When I interviewed Lindelof in May, he said he planned to take a different approach to discussing his next TV project, a possible HBO series based on Tom Perrotta’s Rapture novel The Leftovers. Here’s the most historic-in-retrospect section of that interview, with some mood music to remember @DamonLindelof by. See you in purgatory, bro.
You’re pretty active on Twitter.
It’s kind of a lose-lose situation for me to be out there saying what I am and am not going to do on the show. Carlton and I were talking compulsively about Lost while it was on — we needed to have that ongoing dialogue with the audience. But the show ultimately kind of has to speak for itself, and The Leftovers is potentially, you know, the beginning of a new era for me, which is, “Just shut the fuck up, Damon. Like, “Get off Twitter; make the show; put your head down. The slings and arrows will come your way: that’s your job, to take them, but hopefully people will still watch it. But you have to get out of the explaining business, because it’s not doing anybody any good.”
It seems like Twitter is this pain-box that you can’t stop sticking your hand in.
Yeah. I mean, right now, I can’t resist sticking my hand in the pain box, and it’s driven either by complete and total narcissism or, you know, just like, “Oh, people are talking about me. That’s cool. I finally feel popular.”…But it’s a bottomless pit of need that can never be filled, and it’s more toxic than it is good, because the voices that are the loudest and most hurtful are the ones that stay with you, and the ones that are supportive — it’s nice to have people say nice things, but it’s very transient. But the guy who says, “You’re a hack and you’re a fraud, and I can see you for what you are,” you basically go, “He knows me.” But I kind of feel like I need to seek it out. I don’t know. I tell my therapist that it’s because if I don’t do it, then I feel like I’ll get a big head and think that I’m awesome all the time, and I don’t want to be that guy…I’m too much of a pussy to like, whip myself on the back like Paul Bettany in the Da Vinci Code, so Twitter is my—
Yeah, my little self-flagellation. I feel like I deserve it; it’s my penance for getting this incredible life that I have, that I feel like I have to take my medicine, and there it is for me whenever I want, sitting in my pocket. All I have to do is tap my iPhone twice to get pain, you know? It’s masochistic, but I keep going back for more, so it’s doing something for me.
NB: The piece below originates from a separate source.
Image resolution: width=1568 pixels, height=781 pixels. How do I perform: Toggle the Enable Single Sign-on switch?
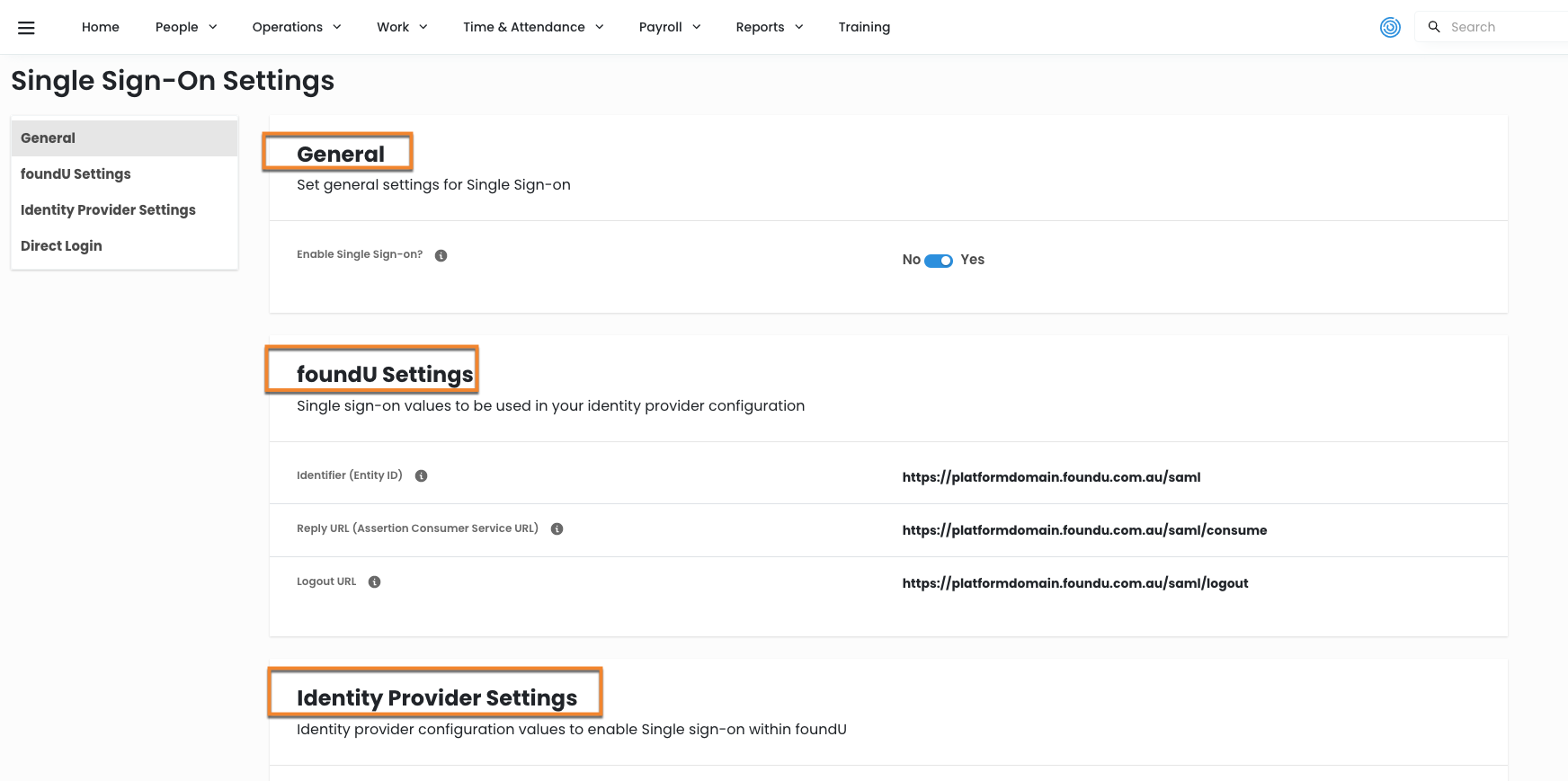pos(938,261)
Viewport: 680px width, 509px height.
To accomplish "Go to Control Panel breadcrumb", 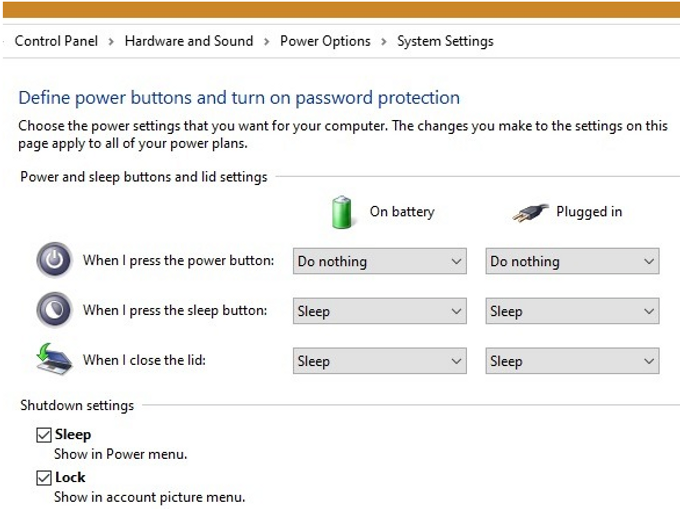I will click(56, 41).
You know, look — no offense to you, people who I’m about to single out, because I am jealous of your ability to do it, but when people say like, “I’m quitting Twitter,” I want to be like, “You fucking — you don’t have the stomach for it? Boo-hoo for you.” As Artie Lang on the Howard Stern show would say: “Wah.” If you can’t take the heat, get out of the kitchen, and guess what? If you are in show business, your job is to fucking stand out there on the stage and see what the audience has to say. So now Twitter exists, and there you are. You can’t just use it to crack jokes and make fun of Fancy Feast; it has to be a two-way street. That’s a very long-winded way of saying I know it’s bad for me, but there’s gotta be something good in it; there’s gotta be vitamins and nutrients in there somewhere, or else I wouldn’t keep going back for more.
Yeah. I mean, maybe it’s like an antibiotic, where you’re taking a small dose of the poison to immunize you to the poison.
Interesting. But then the antibiotic has no efficacy after a while, so you should just stop taking it. So if we’re going to use your metaphor, it’s probably time for me to stop.